天廻屋の取り扱う武器は魅力的だ。いくら鬼兵隊が春雨との同盟に漕ぎ着けたといえ頼りにしてはいけない。いずれ足元を掬われ食い物にされる。鬼兵隊は危うい武力の均衡の上に今立っている。独自のルートを開拓するのも大事なことだ。
いざとなれば天廻屋は切り捨てる。獄中でベラベラ喋られては後が面倒だ…口封じが必要だろう。

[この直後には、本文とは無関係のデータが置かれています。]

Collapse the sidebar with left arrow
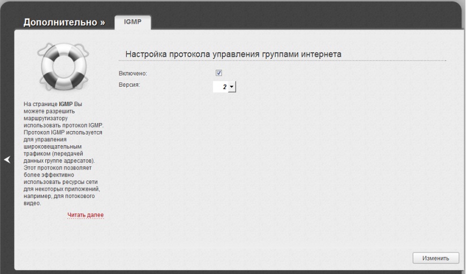 click(x=7, y=161)
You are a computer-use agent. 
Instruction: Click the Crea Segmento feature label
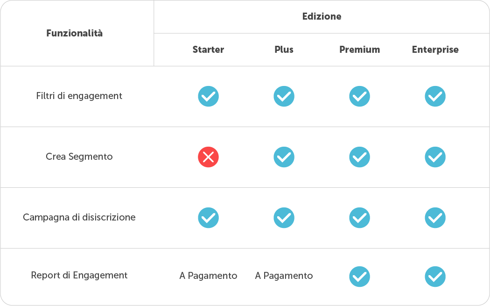point(79,157)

庭先で烏に餌をやりながら思案する。もう日も落ちてしまったが、烏たちには今忙しく働いてもらっているので礼は欠かしてはならない。
こうして密かに錦の手助けを捨てくれる烏も、監察に紛れ込みサポートをしてくれる部下たちも、本船に残り留守にする自分の代わりに動いてくれている部下たちも、錦にとっては可愛い暁鴉-ぎょうあ-たちである。
奈落を切り裂き闇を払う、夜明けを告げて暁に鳴くからす――暁鴉。
錦は部下たちを好んでこう呼び、可愛がっていた。

烏の嘴の付け根を撫でてやっていると、上空からもう一羽烏が舞い降りて来た。その烏は錦のそばに降りて来たので腕を差し伸べてやると、慌ただしく止まった。翼をバタつかせている。どうやら急いで帰って来たらしい。いったい何が――


「頭ぁ〜〜!!」


縁側を大きな体でバタバタ走って来るのは原田だ。烏たちはいっせいに飛び立ち、黒い影が薄暗い空に消えた。


「今ッ、ザキから電話があって…!!」

「……どうしたの」

「け、今朝方来られた沖田隊長の姉君が倒れられたと……!!!」


一瞬開かれた目が目線を切り、彷徨いながら「麻ツ本は?」と問う。烏が騒いでいたのはこういう事かと納得した。


「今連絡しました…!!すぐに向かうと…!」

「そう、僕も行くよ。
原田、運転頼める」

「ハイ!!!」


詰所に車両の鍵を取りに行くのを任せ、自分も車両に向かう。

思っていたよりもずっと早い。命の終わりへの速度を見極められなかった。自分の不覚である。こうなればもはや自分が立てた計画など全て無いようなものだ。ミツバが抑止力にならないなら、土方はこのまま天廻屋を逮捕するかもしれない。檻の中に入ってからでも十分殺すには易いが、口を割られてからでは困る。死線と隣り合わせの人間ならともかく奴は商人だ。取り調べに耐えられるわけもない。早めに殺すが吉か。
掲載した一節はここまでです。